This is an academic-focused blog for the purpose of engaging people in academic subjects, popularizing these topics without too much technical language, and being entertaining while doing so. Its a set of monographs on various topics with the following themes:
(a) Pop philosophy
Summarizing topics of and traditional issues in philosophy in an interesting and entertaining way.
(b) Applied philosophy
Applying critical, systematic, evaluative methods to current issues, current events, and within other disciplines such as history, arts, and sciences. A means for academic or expert level people to convey basic concepts and principles of their discipline or field of expertise; the ideal is to provoke people to think about that discipline or subject and find out more.
(c) Out-of-the-ordinary
Applying critical, systematic, evaluative methods in contexts specifically intending to be entertaining, quirky, off-the-wall, or controversial. Try to bend people out of a standard way of thinking by arguments for unusual positions, or by arguments for unique initiatives.
(d) Course series
Presenting topics that would normally appear in a series of standard philosophy courses, each article tied in with others in its series.

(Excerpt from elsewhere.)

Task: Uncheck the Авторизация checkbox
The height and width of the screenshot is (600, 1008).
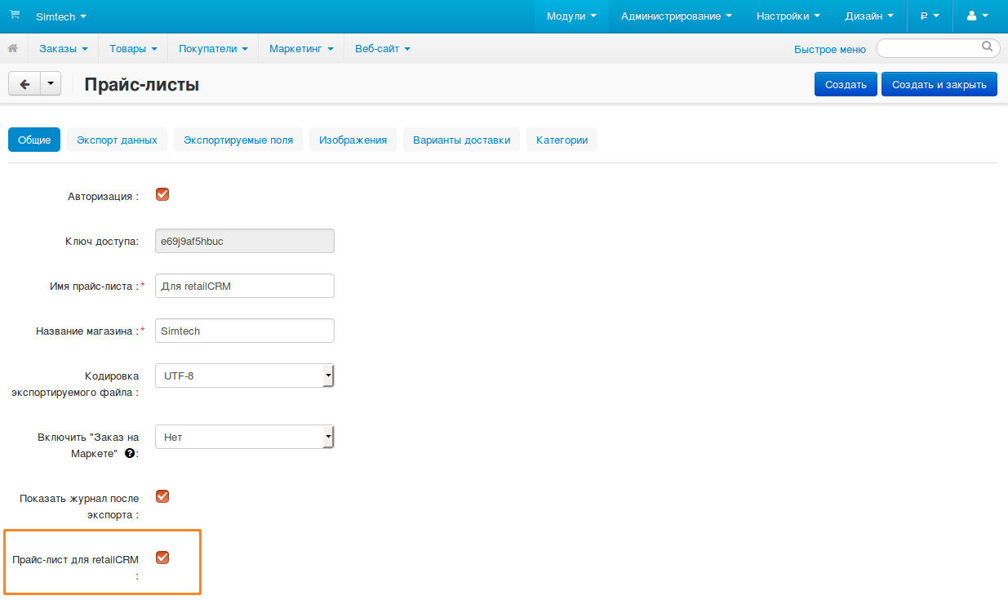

Each monograph is designed to have the following general characteristics:
(1) Be succinct enough to be read in one sitting (average of 2500 words).
(2) Be non-technical enough so that they can be read without special knowledge.
(3) Be self-contained as much as possible so that issues are explained without the necessity of many outside references.
(4) Provide some suggestions for where and how a reader can delve into a subject further to find out more about it.
(5) Be entertaining in a way that grabs and draws a reader into a subject as quickly as possible.
Contributors:
For contributors of material to this site, the idea is to get specialists to take what they do and what they know and boil it down, condense, and simplify it so as to make it fit a “pop” informational format. There will be three types of contributors featured on the site:
(i) Academic types of the MA, MS, or PhD level summarizing their specialties;
(ii) Similar level experts in specific fields on their specialties;
(iii) Teachers/professional educators communicating on some subject.
As a general rule, we do not publish the names and other specific information, like addresses or institutional affiliations, of contributors with their articles. The same is true for any reader’s with their questions and comments. The thinking behind this is the same as with the idea of academic tenure: People need to be able to say what they need to say without retaliation from those who disagree with them.
And there will be material posted here, sooner or later, that you will disagree with. Now, contributors to this site will not be writing things for the express purpose of being offensive to some individual person. There will be no attacks on some specific person and there will be no manifestos, mere lists of beliefs. But that doesn’t mean that contributors will not try once in a while to say something provocative or controversial in order to spark people to think about things in a different way or question and review some strongly held beliefs. There will different views expressed and positions advanced, but there will always be reasons given for those views, and many times reasons against them.